Object Recognition as Next Token Prediction

Kaiyu Yue,Bor-Chun Chen,Jonas Geiping,Hengduo Li,Tom Goldstein,Ser-Nam Lim
2024-04-01
Abstract:We present an approach to pose object recognition as next token prediction. The idea is to apply a language decoder that auto-regressively predicts the text tokens from image embeddings to form labels. To ground this prediction process in auto-regression, we customize a non-causal attention mask for the decoder, incorporating two key features: modeling tokens from different labels to be independent, and treating image tokens as a prefix. This masking mechanism inspires an efficient method - one-shot sampling - to simultaneously sample tokens of multiple labels in parallel and rank generated labels by their probabilities during inference. To further enhance the efficiency, we propose a simple strategy to construct a compact decoder by simply discarding the intermediate blocks of a pretrained language model. This approach yields a decoder that matches the full model's performance while being notably more efficient. The code is available at <a class="link-external link-https" href="https://github.com/kaiyuyue/nxtp" rel="external noopener nofollow">this https URL</a>
Computer Vision and Pattern Recognition
What problem does this paper attempt to address?
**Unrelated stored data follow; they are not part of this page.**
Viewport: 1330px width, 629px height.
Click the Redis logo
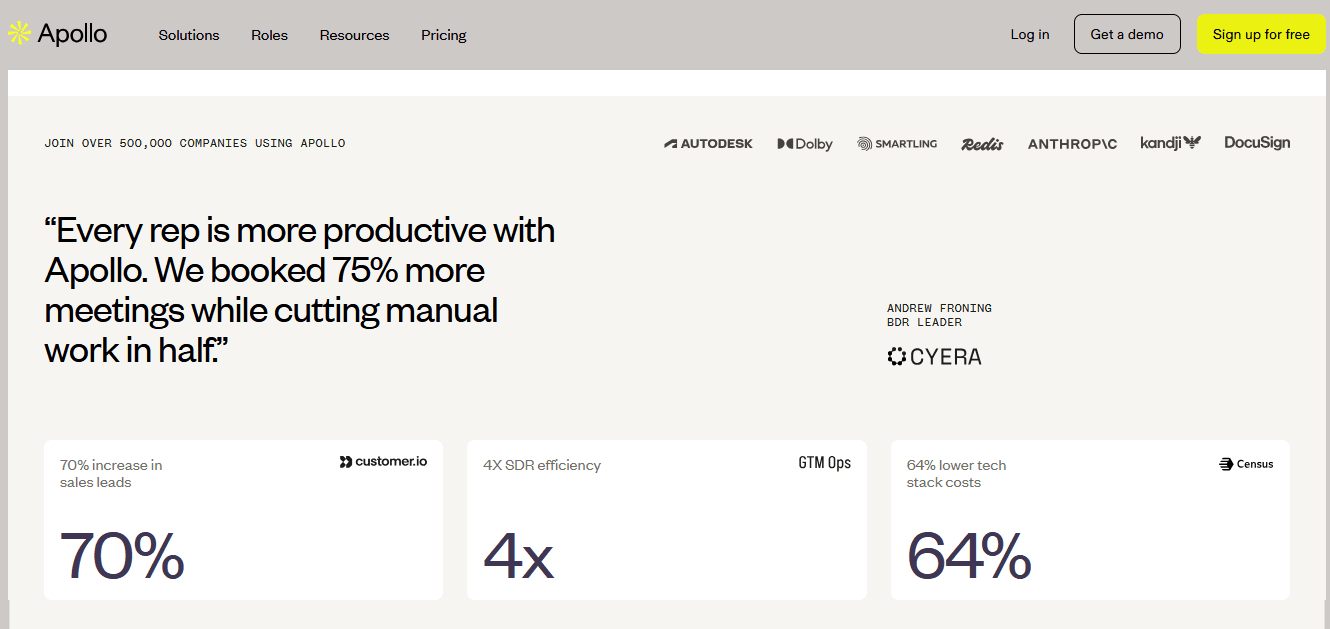[x=982, y=143]
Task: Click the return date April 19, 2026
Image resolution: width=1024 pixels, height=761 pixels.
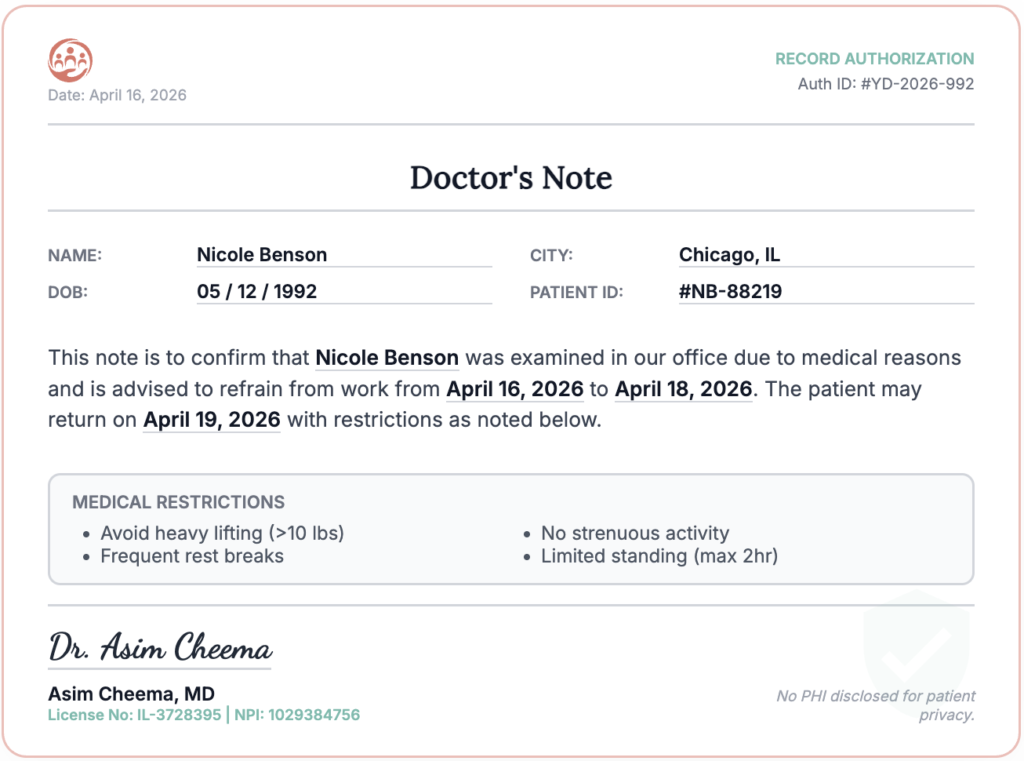Action: 212,420
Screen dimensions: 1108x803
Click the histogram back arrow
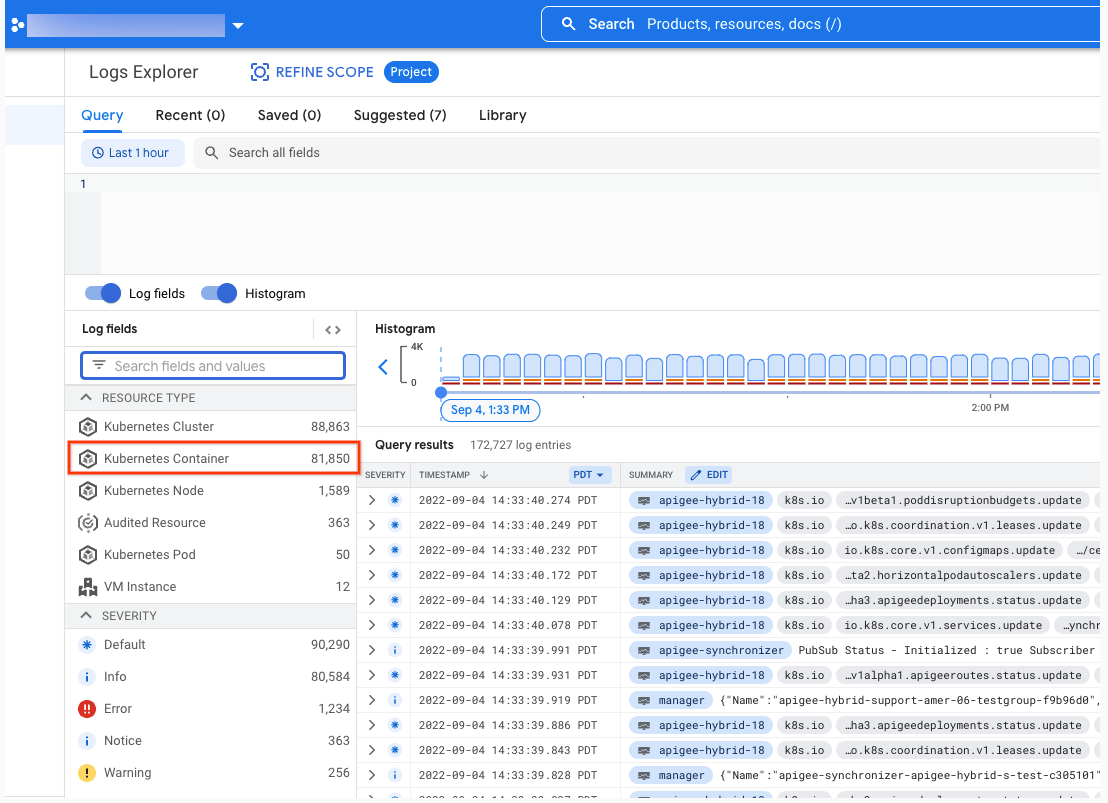[x=383, y=367]
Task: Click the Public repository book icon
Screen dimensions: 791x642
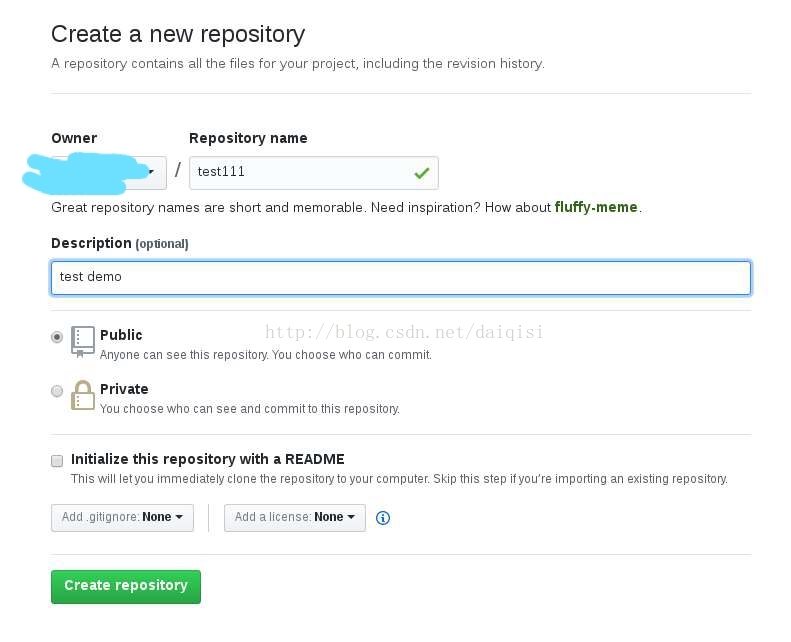Action: point(83,341)
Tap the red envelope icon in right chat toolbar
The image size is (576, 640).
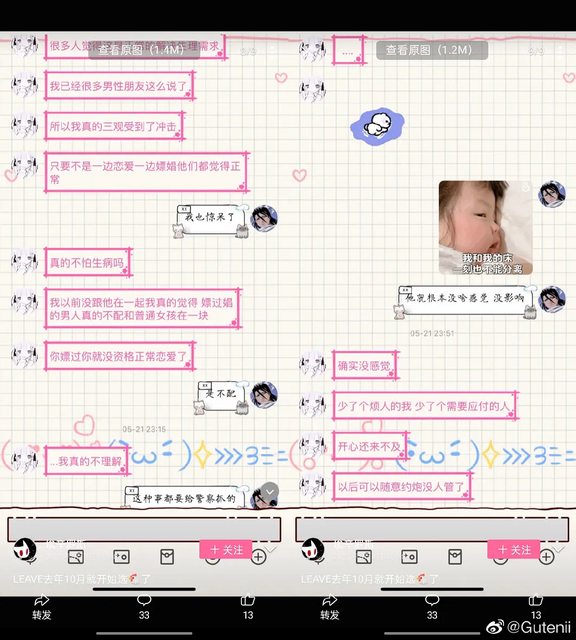click(455, 557)
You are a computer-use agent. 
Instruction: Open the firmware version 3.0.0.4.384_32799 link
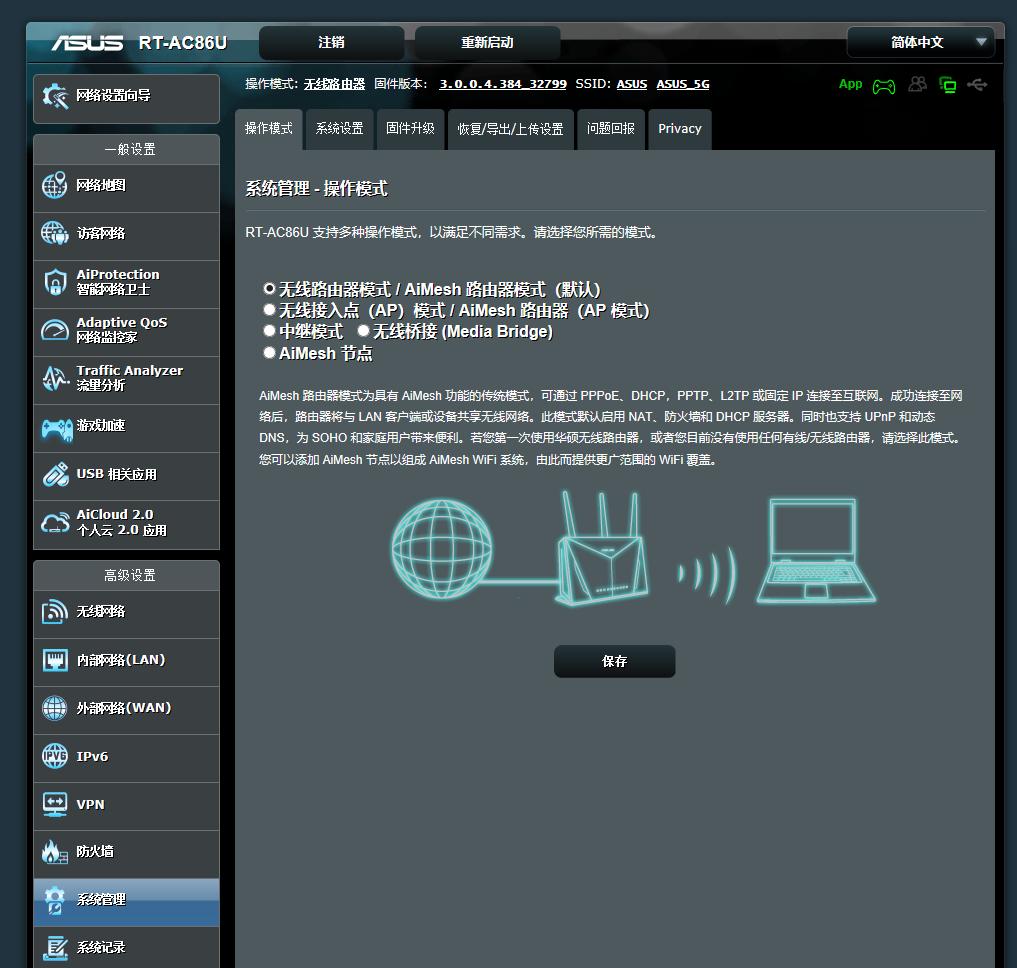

The paper attempts to address the problem of eliminating the dependence on predefined object labels or descriptions in object recognition tasks, thereby improving the model's flexibility and generalization ability. Specifically, the paper proposes a new method that transforms the object recognition task into a next-token prediction task by using a language decoder (such as a Transformer-based language model) to autoregressively predict object labels from image embeddings. This approach aims to overcome the limitations of traditional methods (such as CLIP) that require a predefined set of object descriptions for object recognition, which may not cover all possible object categories and could lead to performance degradation in practical applications. The key innovations of the paper include: 1. **Non-causal Attention Mask**: To make tokens between different labels independent while maintaining conditional relevance within the same label, the paper designs a non-causal attention mask mechanism. This mechanism not only improves the efficiency of the model but also enables the model to generate tokens for multiple labels in parallel. 2. **One-shot Sampling**: A new sampling method called one-shot sampling is proposed, which can generate tokens for multiple labels in parallel in a single operation and sort them based on their probabilities. This leverages the powerful parallelization capabilities of the Transformer model, making the object recognition process more efficient. 3. **Compact Decoder**: To improve the efficiency of the model, the paper proposes a simple strategy to construct a compact decoder by removing intermediate blocks from the pre-trained language model. Experimental results show that this compact decoder performs comparably to the full model but with significantly faster inference speed. Overall, the goal of the paper is to develop a more flexible and efficient object recognition method that can accurately predict object labels from images without relying on predefined labels.